The 2035 Report is accompanied by a policy paper from nonpartisan energy policy firm Energy Innovation. The paper finds that building a reliable 90 percent zero carbon electricity system is a huge opportunity for economic recovery—a fantastic way to invest in a healthier economy and support new jobs, without raising electricity bills. But America’s current electricity policy framework is not on track to deliver this economic opportunity. Federal policies, utility regulation, and power market structures all need an upgrade.
Without new policy, zero-carbon electricity sources would only make up 55% of our nation’s electricity in 2035. Luckily, policymakers and regulators can use a suite of technology-neutral policies to reach 90% zero carbon electricity while reducing wholesale electricity costs 10%. These no-regrets policies enable all technologies to compete to achieve a clean, affordable, reliable grid.
Without action, our current electricity policy is off track, but to secure this economic opportunity, Congress could:
- Adopt a federal clean electricity standard reaching 55 percent clean (carbon free) by 2025, 75 percent by 2030, 90 percent by 2035, and 100 percent by 2045. Increased ambition on state clean energy standards is an important complement to this action.
- Extend federal clean energy investment and production tax credits and conversion to more liquid incentives, and extend these incentives to battery storage. These are more important in the absence of a clean energy standard.
- Support coal-dependent communities by shoring up underfunded pension and healthcare benefits, providing stopgap funding for local services, and providing pathways for employment in the clean energy economy through local investment and training programs.

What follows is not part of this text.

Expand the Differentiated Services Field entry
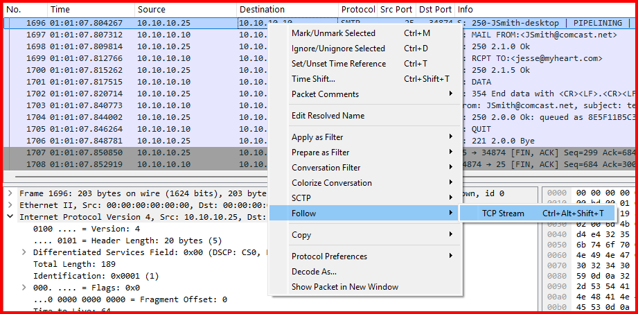This screenshot has width=638, height=314. [26, 252]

- Use utility- and government-backed refinancing of retired coal equity and debt to lessen the customer and utility burden of the coal-to-clean transition.
- Support a national effort to streamline renewable energy and transmission siting to accelerate responsible clean energy deployment.

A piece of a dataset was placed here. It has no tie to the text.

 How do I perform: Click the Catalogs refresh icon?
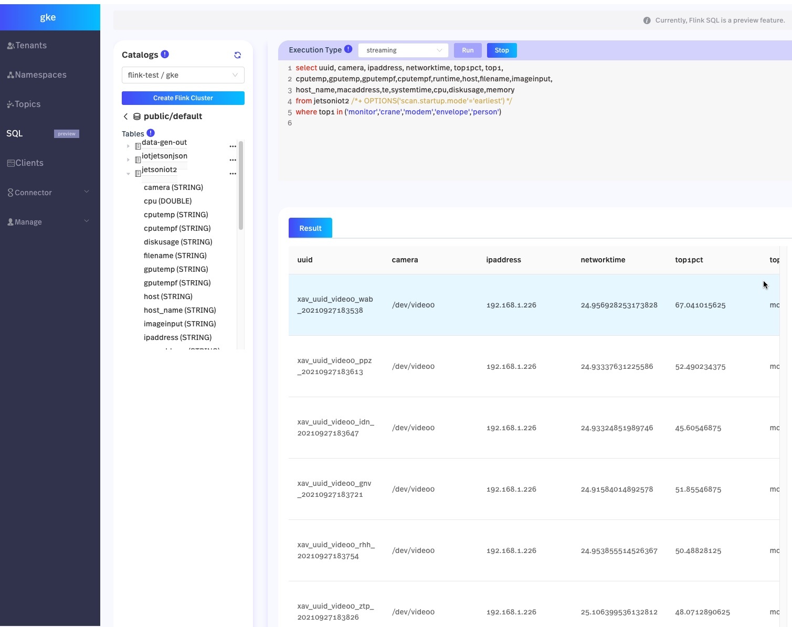click(x=237, y=55)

- Strengthen federal authority to improve regional transmission planning, allocate transmission costs, and reduce unfair interconnection costs.
- Invest in R&D to develop the technologies needed to get to 100 percent clean electricity by 2045.
- Reform wholesale markets to reward flexibility, be compatible with federal and state clean energy targets, and support investment in a least-cost, technology-neutral portfolio of supply and demand-side resources.
- Reform utility business models to incent demand-side management and create fair rules for utility investment decisions.